* [WHAT IS REQUIRED] Render every line of the records below as a Markdown table with the columns Row and Text. Skip blank lines, put a running row number under Row, and put the line itself under Text.
________
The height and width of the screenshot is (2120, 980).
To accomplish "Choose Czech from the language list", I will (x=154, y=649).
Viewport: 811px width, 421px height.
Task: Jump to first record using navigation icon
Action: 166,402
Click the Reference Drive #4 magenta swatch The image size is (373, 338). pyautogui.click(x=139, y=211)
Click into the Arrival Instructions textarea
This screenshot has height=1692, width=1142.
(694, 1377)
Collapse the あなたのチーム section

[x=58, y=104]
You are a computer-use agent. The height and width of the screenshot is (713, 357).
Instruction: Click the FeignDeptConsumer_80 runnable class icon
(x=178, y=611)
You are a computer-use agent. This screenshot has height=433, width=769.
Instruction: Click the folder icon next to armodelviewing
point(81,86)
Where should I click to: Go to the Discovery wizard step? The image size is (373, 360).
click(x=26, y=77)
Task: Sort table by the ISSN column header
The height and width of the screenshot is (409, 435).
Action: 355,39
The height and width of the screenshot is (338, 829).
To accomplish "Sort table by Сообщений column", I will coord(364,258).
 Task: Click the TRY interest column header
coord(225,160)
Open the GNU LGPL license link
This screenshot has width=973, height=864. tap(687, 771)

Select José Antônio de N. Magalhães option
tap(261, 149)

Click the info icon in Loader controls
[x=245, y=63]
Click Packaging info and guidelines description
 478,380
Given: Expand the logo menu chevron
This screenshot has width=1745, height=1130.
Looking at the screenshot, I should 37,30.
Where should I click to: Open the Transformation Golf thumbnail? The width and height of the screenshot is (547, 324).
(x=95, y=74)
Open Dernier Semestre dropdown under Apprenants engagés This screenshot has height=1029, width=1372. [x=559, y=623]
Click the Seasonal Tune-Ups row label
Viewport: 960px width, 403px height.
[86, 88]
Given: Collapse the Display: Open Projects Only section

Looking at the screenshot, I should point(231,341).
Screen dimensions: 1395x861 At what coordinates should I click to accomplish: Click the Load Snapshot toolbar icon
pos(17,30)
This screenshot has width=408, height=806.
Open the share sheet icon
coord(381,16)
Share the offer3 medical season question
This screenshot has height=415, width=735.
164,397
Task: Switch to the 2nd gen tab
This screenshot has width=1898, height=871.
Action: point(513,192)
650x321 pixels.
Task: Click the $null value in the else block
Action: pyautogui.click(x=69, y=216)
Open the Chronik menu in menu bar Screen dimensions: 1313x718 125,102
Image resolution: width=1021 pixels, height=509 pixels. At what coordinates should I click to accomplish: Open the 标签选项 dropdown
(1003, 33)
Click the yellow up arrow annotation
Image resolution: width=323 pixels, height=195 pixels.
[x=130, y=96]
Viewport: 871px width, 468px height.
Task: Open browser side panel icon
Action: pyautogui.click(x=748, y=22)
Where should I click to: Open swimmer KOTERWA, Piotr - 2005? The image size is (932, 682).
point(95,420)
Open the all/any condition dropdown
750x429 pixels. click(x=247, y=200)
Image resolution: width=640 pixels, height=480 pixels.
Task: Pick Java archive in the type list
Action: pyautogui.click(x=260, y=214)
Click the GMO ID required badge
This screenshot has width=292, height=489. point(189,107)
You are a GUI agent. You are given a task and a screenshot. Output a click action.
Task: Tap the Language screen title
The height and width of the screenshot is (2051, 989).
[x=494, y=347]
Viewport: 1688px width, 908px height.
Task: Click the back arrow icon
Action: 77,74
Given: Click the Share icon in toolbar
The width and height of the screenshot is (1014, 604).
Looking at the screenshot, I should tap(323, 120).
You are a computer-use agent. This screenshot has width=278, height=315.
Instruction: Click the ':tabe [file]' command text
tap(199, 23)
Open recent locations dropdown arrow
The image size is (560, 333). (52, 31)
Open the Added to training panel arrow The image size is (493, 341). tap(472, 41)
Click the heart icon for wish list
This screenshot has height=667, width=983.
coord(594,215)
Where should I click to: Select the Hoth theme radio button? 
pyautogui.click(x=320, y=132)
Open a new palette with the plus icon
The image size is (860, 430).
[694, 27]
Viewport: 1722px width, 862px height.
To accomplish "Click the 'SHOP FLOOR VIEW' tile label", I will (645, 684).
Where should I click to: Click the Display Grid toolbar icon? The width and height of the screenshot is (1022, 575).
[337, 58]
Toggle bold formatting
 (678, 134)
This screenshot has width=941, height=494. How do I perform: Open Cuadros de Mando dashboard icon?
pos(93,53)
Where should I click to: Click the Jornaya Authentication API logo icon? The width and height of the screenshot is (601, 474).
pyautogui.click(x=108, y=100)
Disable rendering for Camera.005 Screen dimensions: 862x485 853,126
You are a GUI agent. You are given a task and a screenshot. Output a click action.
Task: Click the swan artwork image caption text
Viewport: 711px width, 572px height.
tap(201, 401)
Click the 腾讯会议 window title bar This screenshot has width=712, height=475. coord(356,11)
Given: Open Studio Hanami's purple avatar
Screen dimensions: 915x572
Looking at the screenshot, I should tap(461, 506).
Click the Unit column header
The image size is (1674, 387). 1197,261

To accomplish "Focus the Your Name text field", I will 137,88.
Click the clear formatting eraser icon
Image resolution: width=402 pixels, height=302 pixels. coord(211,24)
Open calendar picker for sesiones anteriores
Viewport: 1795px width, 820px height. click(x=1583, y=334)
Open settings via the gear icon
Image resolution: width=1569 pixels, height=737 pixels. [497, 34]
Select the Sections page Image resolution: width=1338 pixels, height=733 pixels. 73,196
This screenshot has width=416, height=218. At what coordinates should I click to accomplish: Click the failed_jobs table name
________
* [ANSWER FOR THE TASK]
| Row | Text |
|---|---|
| 1 | The height and width of the screenshot is (2120, 980). |
| 2 | To accomplish "Choose Czech from the language list", I will (x=154, y=649). |
| 3 | Viewport: 811px width, 421px height. |
| 4 | Task: Jump to first record using navigation icon |
| 5 | Action: 166,402 |
| 6 | Click the Reference Drive #4 magenta swatch The image size is (373, 338). pyautogui.click(x=139, y=211) |
| 7 | Click into the Arrival Instructions textarea |
| 8 | This screenshot has height=1692, width=1142. |
| 9 | (694, 1377) |
| 10 | Collapse the あなたのチーム section |
| 11 | [x=58, y=104] |
| 12 | You are a computer-use agent. The height and width of the screenshot is (713, 357). |
| 13 | Instruction: Click the FeignDeptConsumer_80 runnable class icon |
| 14 | (x=178, y=611) |
| 15 | You are a computer-use agent. This screenshot has height=433, width=769. |
| 16 | Instruction: Click the folder icon next to armodelviewing |
| 17 | point(81,86) |
| 18 | Where should I click to: Go to the Discovery wizard step? The image size is (373, 360). |
| 19 | click(x=26, y=77) |
| 20 | Task: Sort table by the ISSN column header |
| 21 | The height and width of the screenshot is (409, 435). |
| 22 | Action: 355,39 |
| 23 | The height and width of the screenshot is (338, 829). |
| 24 | To accomplish "Sort table by Сообщений column", I will coord(364,258). |
| 25 |  Task: Click the TRY interest column header |
| 26 | coord(225,160) |
| 27 | Open the GNU LGPL license link |
| 28 | This screenshot has width=973, height=864. tap(687, 771) |
| 29 | Select José Antônio de N. Magalhães option |
| 30 | tap(261, 149) |
| 31 | Click the info icon in Loader controls |
| 32 | [x=245, y=63] |
| 33 | Click Packaging info and guidelines description |
| 34 |  478,380 |
| 35 | Given: Expand the logo menu chevron |
| 36 | This screenshot has width=1745, height=1130. |
| 37 | Looking at the screenshot, I should 37,30. |
| 38 | Where should I click to: Open the Transformation Golf thumbnail? The width and height of the screenshot is (547, 324). |
| 39 | (x=95, y=74) |
| 40 | Open Dernier Semestre dropdown under Apprenants engagés This screenshot has height=1029, width=1372. [x=559, y=623] |
| 41 | Click the Seasonal Tune-Ups row label |
| 42 | Viewport: 960px width, 403px height. |
| 43 | [86, 88] |
| 44 | Given: Collapse the Display: Open Projects Only section |
| 45 | Looking at the screenshot, I should point(231,341). |
| 46 | Screen dimensions: 1395x861 At what coordinates should I click to accomplish: Click the Load Snapshot toolbar icon |
| 47 | pos(17,30) |
| 48 | This screenshot has width=408, height=806. |
| 49 | Open the share sheet icon |
| 50 | coord(381,16) |
| 51 | Share the offer3 medical season question |
| 52 | This screenshot has height=415, width=735. |
| 53 | 164,397 |
| 54 | Task: Switch to the 2nd gen tab |
| 55 | This screenshot has width=1898, height=871. |
| 56 | Action: point(513,192) |
| 57 | 650x321 pixels. |
| 58 | Task: Click the $null value in the else block |
| 59 | Action: pyautogui.click(x=69, y=216) |
| 60 | Open the Chronik menu in menu bar Screen dimensions: 1313x718 125,102 |
| 61 | Image resolution: width=1021 pixels, height=509 pixels. At what coordinates should I click to accomplish: Open the 标签选项 dropdown |
| 62 | (1003, 33) |
| 63 | Click the yellow up arrow annotation |
| 64 | Image resolution: width=323 pixels, height=195 pixels. |
| 65 | [x=130, y=96] |
| 66 | Viewport: 871px width, 468px height. |
| 67 | Task: Open browser side panel icon |
| 68 | Action: pyautogui.click(x=748, y=22) |
| 69 | Where should I click to: Open swimmer KOTERWA, Piotr - 2005? The image size is (932, 682). |
| 70 | point(95,420) |
| 71 | Open the all/any condition dropdown |
| 72 | 750x429 pixels. click(x=247, y=200) |
| 73 | Image resolution: width=640 pixels, height=480 pixels. |
| 74 | Task: Pick Java archive in the type list |
| 75 | Action: pyautogui.click(x=260, y=214) |
| 76 | Click the GMO ID required badge |
| 77 | This screenshot has width=292, height=489. point(189,107) |
| 78 | You are a GUI agent. You are given a task and a screenshot. Output a click action. |
| 79 | Task: Tap the Language screen title |
| 80 | The height and width of the screenshot is (2051, 989). |
| 81 | [x=494, y=347] |
| 82 | Viewport: 1688px width, 908px height. |
| 83 | Task: Click the back arrow icon |
| 84 | Action: 77,74 |
| 85 | Given: Click the Share icon in toolbar |
| 86 | The width and height of the screenshot is (1014, 604). |
| 87 | Looking at the screenshot, I should tap(323, 120). |
| 88 | You are a computer-use agent. This screenshot has width=278, height=315. |
| 89 | Instruction: Click the ':tabe [file]' command text |
| 90 | tap(199, 23) |
| 91 | Open recent locations dropdown arrow |
| 92 | The image size is (560, 333). (52, 31) |
| 93 | Open the Added to training panel arrow The image size is (493, 341). tap(472, 41) |
| 94 | Click the heart icon for wish list |
| 95 | This screenshot has height=667, width=983. |
| 96 | coord(594,215) |
| 97 | Where should I click to: Select the Hoth theme radio button?  |
| 98 | pyautogui.click(x=320, y=132) |
| 99 | Open a new palette with the plus icon |
| 100 | The image size is (860, 430). |
| 101 | [694, 27] |
| 102 | Viewport: 1722px width, 862px height. |
| 103 | To accomplish "Click the 'SHOP FLOOR VIEW' tile label", I will (645, 684). |
| 104 | Where should I click to: Click the Display Grid toolbar icon? The width and height of the screenshot is (1022, 575). |
| 105 | [337, 58] |
| 106 | Toggle bold formatting |
| 107 |  (678, 134) |
| 108 | This screenshot has width=941, height=494. How do I perform: Open Cuadros de Mando dashboard icon? |
| 109 | pos(93,53) |
| 110 | Where should I click to: Click the Jornaya Authentication API logo icon? The width and height of the screenshot is (601, 474). |
| 111 | pyautogui.click(x=108, y=100) |
| 112 | Disable rendering for Camera.005 Screen dimensions: 862x485 853,126 |
| 113 | You are a GUI agent. You are given a task and a screenshot. Output a click action. |
| 114 | Task: Click the swan artwork image caption text |
| 115 | Viewport: 711px width, 572px height. |
| 116 | tap(201, 401) |
| 117 | Click the 腾讯会议 window title bar This screenshot has width=712, height=475. coord(356,11) |
| 118 | Given: Open Studio Hanami's purple avatar |
| 119 | Screen dimensions: 915x572 |
| 120 | Looking at the screenshot, I should tap(461, 506). |
| 121 | Click the Unit column header |
| 122 | The image size is (1674, 387). 1197,261 |
| 123 | To accomplish "Focus the Your Name text field", I will 137,88. |
| 124 | Click the clear formatting eraser icon |
| 125 | Image resolution: width=402 pixels, height=302 pixels. coord(211,24) |
| 126 | Open calendar picker for sesiones anteriores |
| 127 | Viewport: 1795px width, 820px height. click(x=1583, y=334) |
| 128 | Open settings via the gear icon |
| 129 | Image resolution: width=1569 pixels, height=737 pixels. [497, 34] |
| 130 | Select the Sections page Image resolution: width=1338 pixels, height=733 pixels. 73,196 |
| 131 | This screenshot has width=416, height=218. At what coordinates should I click to accomplish: Click the failed_jobs table name |